- **À compléter**:
1 - Les affirmations (a), (b) et (c) concordent-elles avec l'article sur les black blocs ci-dessous ? Pour chacune, répondez par oui ou non et citez fidèlement les mots de l'article qui tranchent.
(a) Linda Kebbab s'est exprimée sur BFMTV le lundi 30 novembre.
(b) Laurent Bortolussi couvre des manifestations depuis 20 ans.
(c) Selon Laurent Bortolussi, les casseurs viennent exclusivement de l'extrême gauche.
2 - Recopiez sans rien changer le passage de l'article sur les black blocs qui s'ouvre sur les mots contenant "Lundi 30 novembre" et se ferme sur "les mêmes critiques.".

Après les débordements en marge des manifestations contre la Loi sécurité globale, certains hommes politiques et syndicats de police accusent l’État de connivence avec les black blocs, ces groupes contestataires ultra-violents. Une «complicité» pour dénigrer l’image des manifestants? Éclairage avec Laurent Bortolussi, reporter de terrain.
Au lendemain des manifestations contre la Loi sécurité globale, qui ont vu de nouveaux déchainements de violences, la thèse de la complicité des forces de l’ordre avec les casseurs d’extrême gauche a refait surface.
Lundi 30 novembre sur BFMTV, Linda Kebbab, déléguée nationale du syndicat SGP Police-FO, mettait directement en cause la hiérarchie policière, l’accusant d’autoriser, voire de faciliter volontairement les violences. «C’est insoluble, on ne parvient pas à disperser les black blocs, car l’ordre n’est pas donné au bon moment, lorsqu’ils pénètrent dans les cortèges», déplorait-elle. Des accusations récurrentes de la part de nombreux observateurs, policiers ou non, depuis les manifestations contre la Loi travail (2016) et surtout le mouvement des Gilets jaunes, dès novembre 2018.
Violences en manif: une manœuvre politique?
Une partie de la droite, dont Marine Le Pen, Nicolas Dupont-Aignan, Florian Philippot ou François Asselineau a émis les mêmes critiques.
«Quand j’entends ces responsables politiques se plaindre des casseurs d’extrême gauche, je suis tenté de leur dire de faire aussi le ménage dans leurs rangs», commente Laurent Bortolussi, journaliste de terrain couvrant des manifestations depuis 30 ans et fondateur de l’agence média Line Press. Il tient à nuancer au micro de Sputnik l’appartenance exclusive à l’extrême gauche des casseurs:
«Effectivement, on y trouve majoritairement des gens d’extrême gauche, des antifas, mais aussi des gens d’extrême droite ou encore des gens apolitiques comme des salariés en colère et écrasés par le système. Je connais parmi eux des employés de banque qui, révoltés par leur environnement, vont jeter des pavés le week-end.»

- **Liste des données**:
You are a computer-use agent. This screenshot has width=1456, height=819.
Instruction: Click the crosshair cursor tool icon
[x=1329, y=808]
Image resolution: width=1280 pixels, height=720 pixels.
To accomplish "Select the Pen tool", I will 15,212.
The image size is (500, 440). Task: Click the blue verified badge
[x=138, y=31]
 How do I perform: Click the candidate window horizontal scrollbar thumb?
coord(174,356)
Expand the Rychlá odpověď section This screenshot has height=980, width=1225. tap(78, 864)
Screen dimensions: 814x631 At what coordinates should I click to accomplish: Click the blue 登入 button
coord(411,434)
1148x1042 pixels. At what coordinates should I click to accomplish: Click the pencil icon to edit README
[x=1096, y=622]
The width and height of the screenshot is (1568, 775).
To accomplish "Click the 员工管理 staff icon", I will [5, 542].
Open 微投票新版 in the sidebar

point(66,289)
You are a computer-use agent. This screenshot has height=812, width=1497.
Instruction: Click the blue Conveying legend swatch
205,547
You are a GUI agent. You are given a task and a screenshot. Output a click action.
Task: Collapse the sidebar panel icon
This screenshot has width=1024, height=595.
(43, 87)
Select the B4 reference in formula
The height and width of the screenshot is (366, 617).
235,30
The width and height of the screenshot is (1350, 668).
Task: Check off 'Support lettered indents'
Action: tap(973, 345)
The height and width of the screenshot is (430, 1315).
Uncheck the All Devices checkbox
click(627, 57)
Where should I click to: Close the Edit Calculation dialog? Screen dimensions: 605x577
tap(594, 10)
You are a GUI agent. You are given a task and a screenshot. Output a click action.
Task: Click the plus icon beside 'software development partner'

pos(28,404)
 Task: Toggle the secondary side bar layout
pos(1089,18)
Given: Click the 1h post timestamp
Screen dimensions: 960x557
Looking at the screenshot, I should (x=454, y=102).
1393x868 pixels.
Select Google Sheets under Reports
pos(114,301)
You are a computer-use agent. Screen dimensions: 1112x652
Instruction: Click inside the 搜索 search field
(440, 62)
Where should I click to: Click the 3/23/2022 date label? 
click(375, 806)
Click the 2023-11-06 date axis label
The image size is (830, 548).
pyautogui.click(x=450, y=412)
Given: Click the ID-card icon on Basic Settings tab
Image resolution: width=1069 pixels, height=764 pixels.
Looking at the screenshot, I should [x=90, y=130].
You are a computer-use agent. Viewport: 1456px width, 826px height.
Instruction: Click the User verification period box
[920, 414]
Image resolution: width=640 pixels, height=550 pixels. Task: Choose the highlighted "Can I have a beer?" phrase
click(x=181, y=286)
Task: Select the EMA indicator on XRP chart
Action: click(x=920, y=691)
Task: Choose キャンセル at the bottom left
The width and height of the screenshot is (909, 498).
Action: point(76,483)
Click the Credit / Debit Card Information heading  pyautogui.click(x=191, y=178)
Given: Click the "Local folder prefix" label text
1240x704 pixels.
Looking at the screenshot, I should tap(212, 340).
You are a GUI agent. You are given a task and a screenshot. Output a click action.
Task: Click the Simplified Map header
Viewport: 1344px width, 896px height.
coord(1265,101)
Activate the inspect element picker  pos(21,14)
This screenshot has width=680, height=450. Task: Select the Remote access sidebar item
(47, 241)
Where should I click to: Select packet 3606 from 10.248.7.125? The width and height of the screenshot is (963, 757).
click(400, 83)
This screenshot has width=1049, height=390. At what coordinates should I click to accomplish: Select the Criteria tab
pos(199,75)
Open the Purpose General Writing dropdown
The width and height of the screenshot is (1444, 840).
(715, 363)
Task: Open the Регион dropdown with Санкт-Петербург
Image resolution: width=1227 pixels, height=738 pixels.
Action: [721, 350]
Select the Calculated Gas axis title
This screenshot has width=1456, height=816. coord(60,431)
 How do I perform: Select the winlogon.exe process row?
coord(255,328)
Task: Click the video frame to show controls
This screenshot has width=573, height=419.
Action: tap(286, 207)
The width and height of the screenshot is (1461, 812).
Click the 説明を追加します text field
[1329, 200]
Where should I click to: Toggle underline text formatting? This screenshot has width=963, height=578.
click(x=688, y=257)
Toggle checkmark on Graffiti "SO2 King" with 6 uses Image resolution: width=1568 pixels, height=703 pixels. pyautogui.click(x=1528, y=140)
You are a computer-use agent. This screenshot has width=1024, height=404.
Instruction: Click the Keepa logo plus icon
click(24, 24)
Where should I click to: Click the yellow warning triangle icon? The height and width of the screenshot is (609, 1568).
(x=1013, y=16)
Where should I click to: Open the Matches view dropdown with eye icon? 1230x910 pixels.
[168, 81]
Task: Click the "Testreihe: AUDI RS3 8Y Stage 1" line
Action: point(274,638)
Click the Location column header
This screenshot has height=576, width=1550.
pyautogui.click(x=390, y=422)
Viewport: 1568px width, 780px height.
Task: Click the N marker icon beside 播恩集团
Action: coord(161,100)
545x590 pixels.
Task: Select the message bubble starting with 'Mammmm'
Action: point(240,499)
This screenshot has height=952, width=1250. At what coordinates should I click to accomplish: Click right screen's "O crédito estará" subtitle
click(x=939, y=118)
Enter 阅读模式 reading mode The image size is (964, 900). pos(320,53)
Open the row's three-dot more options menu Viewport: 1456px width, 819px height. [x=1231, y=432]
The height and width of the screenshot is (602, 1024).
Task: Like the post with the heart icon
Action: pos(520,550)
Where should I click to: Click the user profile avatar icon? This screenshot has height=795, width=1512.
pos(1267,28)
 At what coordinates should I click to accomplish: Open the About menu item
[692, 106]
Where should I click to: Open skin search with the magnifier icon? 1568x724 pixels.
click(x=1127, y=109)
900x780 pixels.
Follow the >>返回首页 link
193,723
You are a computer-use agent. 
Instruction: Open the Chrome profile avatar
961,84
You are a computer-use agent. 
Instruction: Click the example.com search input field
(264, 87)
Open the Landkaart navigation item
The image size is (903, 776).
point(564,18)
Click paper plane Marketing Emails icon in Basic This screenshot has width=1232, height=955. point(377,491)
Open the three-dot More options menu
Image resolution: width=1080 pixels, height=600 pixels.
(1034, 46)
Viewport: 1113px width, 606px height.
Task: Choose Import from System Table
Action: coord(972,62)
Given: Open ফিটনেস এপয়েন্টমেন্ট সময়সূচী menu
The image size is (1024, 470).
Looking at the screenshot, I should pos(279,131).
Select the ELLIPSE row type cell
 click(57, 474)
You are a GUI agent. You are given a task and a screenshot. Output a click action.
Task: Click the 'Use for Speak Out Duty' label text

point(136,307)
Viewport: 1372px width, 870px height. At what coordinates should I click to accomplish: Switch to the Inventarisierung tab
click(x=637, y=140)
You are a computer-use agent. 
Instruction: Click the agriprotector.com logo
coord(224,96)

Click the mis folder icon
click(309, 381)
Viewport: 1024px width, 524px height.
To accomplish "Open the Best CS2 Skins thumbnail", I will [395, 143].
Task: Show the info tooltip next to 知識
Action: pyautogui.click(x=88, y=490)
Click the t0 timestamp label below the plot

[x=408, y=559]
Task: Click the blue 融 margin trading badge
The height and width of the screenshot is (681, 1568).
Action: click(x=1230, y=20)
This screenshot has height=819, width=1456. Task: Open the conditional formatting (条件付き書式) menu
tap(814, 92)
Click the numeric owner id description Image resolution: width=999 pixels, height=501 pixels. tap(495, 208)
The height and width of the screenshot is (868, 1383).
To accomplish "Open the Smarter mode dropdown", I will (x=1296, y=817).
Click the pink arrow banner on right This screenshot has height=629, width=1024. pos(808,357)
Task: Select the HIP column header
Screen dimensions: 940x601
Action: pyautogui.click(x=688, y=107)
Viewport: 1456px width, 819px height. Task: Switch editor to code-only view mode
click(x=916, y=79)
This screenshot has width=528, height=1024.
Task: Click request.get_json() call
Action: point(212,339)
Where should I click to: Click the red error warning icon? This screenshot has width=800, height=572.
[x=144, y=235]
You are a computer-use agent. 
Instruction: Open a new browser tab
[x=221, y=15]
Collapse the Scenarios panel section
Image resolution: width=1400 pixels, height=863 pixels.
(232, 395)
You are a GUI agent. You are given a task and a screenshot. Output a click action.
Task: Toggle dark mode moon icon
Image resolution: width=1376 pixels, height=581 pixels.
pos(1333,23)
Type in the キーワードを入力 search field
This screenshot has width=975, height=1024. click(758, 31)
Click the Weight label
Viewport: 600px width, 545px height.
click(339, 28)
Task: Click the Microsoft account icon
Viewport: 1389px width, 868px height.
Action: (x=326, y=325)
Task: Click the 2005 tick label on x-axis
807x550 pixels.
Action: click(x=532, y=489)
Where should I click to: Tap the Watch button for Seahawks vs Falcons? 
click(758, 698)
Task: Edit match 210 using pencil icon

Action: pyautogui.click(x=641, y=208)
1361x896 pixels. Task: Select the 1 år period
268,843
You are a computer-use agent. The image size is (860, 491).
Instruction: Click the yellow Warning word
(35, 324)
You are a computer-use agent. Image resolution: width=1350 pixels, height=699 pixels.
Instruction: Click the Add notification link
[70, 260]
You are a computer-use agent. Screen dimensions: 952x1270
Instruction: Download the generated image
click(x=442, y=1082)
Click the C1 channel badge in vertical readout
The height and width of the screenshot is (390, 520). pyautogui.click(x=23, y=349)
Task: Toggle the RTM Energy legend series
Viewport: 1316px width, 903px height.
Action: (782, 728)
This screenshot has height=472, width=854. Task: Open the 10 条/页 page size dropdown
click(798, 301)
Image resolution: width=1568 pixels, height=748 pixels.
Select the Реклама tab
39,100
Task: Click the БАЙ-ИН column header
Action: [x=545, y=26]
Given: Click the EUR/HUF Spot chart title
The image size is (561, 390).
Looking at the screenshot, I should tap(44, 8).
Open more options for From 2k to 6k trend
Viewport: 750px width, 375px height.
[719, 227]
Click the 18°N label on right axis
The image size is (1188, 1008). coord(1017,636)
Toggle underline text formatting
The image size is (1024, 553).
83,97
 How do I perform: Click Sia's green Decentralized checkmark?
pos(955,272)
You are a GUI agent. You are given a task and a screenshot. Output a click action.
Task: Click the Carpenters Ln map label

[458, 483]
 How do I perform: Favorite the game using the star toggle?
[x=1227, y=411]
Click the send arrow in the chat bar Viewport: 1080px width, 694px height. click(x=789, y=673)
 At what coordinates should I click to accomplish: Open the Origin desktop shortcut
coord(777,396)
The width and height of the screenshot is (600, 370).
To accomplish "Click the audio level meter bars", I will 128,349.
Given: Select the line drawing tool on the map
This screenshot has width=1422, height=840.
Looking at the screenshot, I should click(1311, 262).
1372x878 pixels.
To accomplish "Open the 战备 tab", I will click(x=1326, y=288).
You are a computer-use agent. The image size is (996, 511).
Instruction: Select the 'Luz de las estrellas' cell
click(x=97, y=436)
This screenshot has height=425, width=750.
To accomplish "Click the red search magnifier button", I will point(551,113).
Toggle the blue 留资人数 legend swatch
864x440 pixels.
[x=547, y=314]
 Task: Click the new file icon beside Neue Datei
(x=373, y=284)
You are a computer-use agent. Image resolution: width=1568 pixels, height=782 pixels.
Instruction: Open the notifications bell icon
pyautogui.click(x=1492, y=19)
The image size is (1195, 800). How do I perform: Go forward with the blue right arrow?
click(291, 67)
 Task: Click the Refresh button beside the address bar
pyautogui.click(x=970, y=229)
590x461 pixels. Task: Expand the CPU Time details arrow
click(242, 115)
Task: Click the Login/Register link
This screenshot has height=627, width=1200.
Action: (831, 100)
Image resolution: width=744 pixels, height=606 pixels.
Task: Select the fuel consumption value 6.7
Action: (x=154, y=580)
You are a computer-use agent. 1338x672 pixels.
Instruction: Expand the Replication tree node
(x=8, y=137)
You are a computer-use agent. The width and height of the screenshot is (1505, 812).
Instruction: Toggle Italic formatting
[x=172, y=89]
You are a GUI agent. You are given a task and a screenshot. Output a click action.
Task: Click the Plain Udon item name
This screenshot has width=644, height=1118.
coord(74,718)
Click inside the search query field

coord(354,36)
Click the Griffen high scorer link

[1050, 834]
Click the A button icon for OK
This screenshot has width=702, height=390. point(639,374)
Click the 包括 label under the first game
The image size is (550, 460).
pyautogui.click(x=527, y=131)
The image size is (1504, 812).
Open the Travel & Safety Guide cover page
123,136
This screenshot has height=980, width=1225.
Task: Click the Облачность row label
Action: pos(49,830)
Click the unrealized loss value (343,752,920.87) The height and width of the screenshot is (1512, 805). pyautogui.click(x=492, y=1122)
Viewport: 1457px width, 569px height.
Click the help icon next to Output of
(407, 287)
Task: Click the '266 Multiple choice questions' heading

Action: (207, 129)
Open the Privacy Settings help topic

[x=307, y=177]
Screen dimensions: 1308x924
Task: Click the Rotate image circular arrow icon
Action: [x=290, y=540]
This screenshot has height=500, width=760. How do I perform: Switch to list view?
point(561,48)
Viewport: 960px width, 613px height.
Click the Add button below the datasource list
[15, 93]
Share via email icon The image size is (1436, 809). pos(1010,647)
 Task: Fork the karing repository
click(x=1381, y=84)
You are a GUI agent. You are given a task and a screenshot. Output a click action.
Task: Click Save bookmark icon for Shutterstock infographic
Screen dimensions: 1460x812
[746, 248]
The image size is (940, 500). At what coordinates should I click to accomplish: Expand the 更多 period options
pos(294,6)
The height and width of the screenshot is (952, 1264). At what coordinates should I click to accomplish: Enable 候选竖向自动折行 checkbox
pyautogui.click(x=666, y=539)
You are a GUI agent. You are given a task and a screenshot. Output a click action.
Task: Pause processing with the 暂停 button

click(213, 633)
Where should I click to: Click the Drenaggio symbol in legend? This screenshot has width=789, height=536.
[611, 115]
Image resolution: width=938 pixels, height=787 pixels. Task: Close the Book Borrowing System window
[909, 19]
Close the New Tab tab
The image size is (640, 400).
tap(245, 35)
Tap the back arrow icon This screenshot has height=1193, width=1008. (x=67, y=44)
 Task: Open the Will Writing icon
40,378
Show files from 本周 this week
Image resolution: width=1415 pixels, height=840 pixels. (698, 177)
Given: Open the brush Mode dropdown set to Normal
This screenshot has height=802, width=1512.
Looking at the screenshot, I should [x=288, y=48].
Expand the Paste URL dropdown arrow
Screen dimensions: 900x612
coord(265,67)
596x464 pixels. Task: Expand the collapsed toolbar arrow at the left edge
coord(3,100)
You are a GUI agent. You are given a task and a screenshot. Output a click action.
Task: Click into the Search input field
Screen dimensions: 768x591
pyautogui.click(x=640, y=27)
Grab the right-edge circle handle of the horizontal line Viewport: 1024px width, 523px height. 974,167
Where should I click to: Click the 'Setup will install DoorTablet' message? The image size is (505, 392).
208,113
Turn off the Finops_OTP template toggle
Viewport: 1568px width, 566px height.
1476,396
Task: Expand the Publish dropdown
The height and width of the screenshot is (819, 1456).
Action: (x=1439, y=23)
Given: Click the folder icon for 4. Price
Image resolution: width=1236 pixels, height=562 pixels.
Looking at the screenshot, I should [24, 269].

- **Résultats**:
1 -
(a) Oui : « Lundi 30 novembre sur BFMTV, Linda Kebbab, déléguée nationale du syndicat SGP Police-FO »
(b) Non : « journaliste de terrain couvrant des manifestations depuis 30 ans »
(c) Non : « mais aussi des gens d’extrême droite ou encore des gens apolitiques »

2 -
Lundi 30 novembre sur BFMTV, Linda Kebbab, déléguée nationale du syndicat SGP Police-FO, mettait directement en cause la hiérarchie policière, l’accusant d’autoriser, voire de faciliter volontairement les violences. «C’est insoluble, on ne parvient pas à disperser les black blocs, car l’ordre n’est pas donné au bon moment, lorsqu’ils pénètrent dans les cortèges», déplorait-elle. Des accusations récurrentes de la part de nombreux observateurs, policiers ou non, depuis les manifestations contre la Loi travail (2016) et surtout le mouvement des Gilets jaunes, dès novembre 2018.
Violences en manif: une manœuvre politique?
Une partie de la droite, dont Marine Le Pen, Nicolas Dupont-Aignan, Florian Philippot ou François Asselineau a émis les mêmes critiques.